Even though they engage in questionable activities such as sexting, America’s youth clearly feels that cyberbullying is a very real threat. Seven out of 10 respondents say they’re concerned about this issue, with 37% being very concerned. There is a clear gender split when it comes to feeling threatened by cyberbullying, with 45% of young women being very concerned compared to 38% of young men who say they’re not concerned at all.
Looking at the hard numbers around the actual occurrence of cyberbullying (as opposed to just the threat of it), less than half of those interviewed say they were victims of cyberbullying. Among respondents, 38% reported being a victim of cyberbullying themselves or having a close friend who was a victim. This translates into nearly 4 in 10 youths either being a victim or being close to someone who is, confirming that cyberbullying is a significant threat.
A closer look at the data reveals that young women are more likely to be the victims of cyberbullying, with embarrassing unwanted contact and threatening messages being the most common forms, mentioned 61% of the time.
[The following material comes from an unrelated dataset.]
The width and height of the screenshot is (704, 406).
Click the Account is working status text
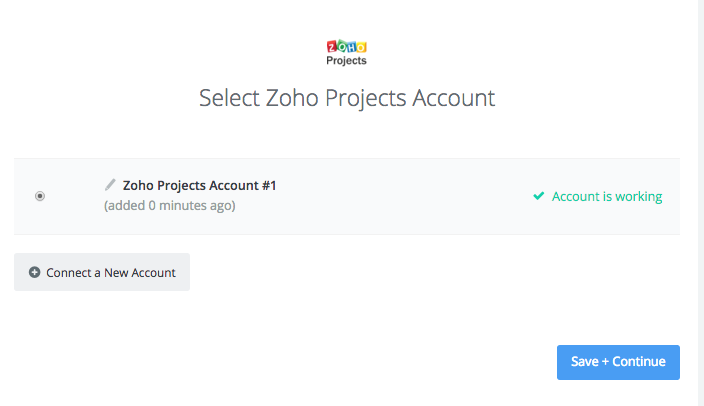pos(607,196)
Trailing behind these examples, sexist and racist attacks were each mentioned one-third of the time, representing the next most common types of cyberbullying. Cyberbullying victims mentioned non-consensual image sharing or revenge porn 23% of the time, but this type of abuse should receive extra attention as it appears to be a growing phenomenon among these age groups.
In fact, social media companies are responding to the rise of revenge porn. Facebook specifically has implemented a technology to prevent people from re-sharing photos and images that are tagged or reported as revenge porn.
Despite the popularity of Snapchat and Instagram among America’s youth, these are not the channels young people associate with cyberbullying. Instead, 24% say the tool they most associate it with is text messaging, followed by Facebook, mentioned by 23% of survey respondents. However, 33% of Millennials named Facebook as the medium they most associate with this act.
When cyberbullying does occur, America’s youth does not believe the government or their parents have the power needed to handle these threats. Rather, social media websites themselves (33%) and the users of these platforms (35%) are seen as holding the power to tackle cyberbullying.This makes the steps that companies like Facebook are taking to combat cyberbullying all the more important.
On a more positive note, more than 75% of those interviewed said they would know how to respond, function, and protect themselves if they were the victim of cyberbullying. Although 15% of respondents would keep the issue a secret, 38% would tell their parents and 27% would tell their friends. By contrast, respondents are less likely to go to the police or inform a teacher about the issue, evidence of the priority placed on friends and family for discussing and dealing with this issue.More specifically, parents play a critical role in dealing with the negative effects of cyberbullying, ranging from depression to suicide. Fortunately, 72% of those interviewed said they would speak to their parents if they were victims of a cyberbullying threat.
For younger generations, knowing how to deal with cyberbullying is now an important life skill. For those who aren’t sure how to respond, the Teens Against Bullying website has some great tips on not only how to deal with cyberbullying, but also how to help prevent it from happening.
This survey conducted by ReportLinker reached 506 online respondents aged 13 to 24 years old and representative of the US population. Interviews were conducted between June, 7th and June, 8th 2017.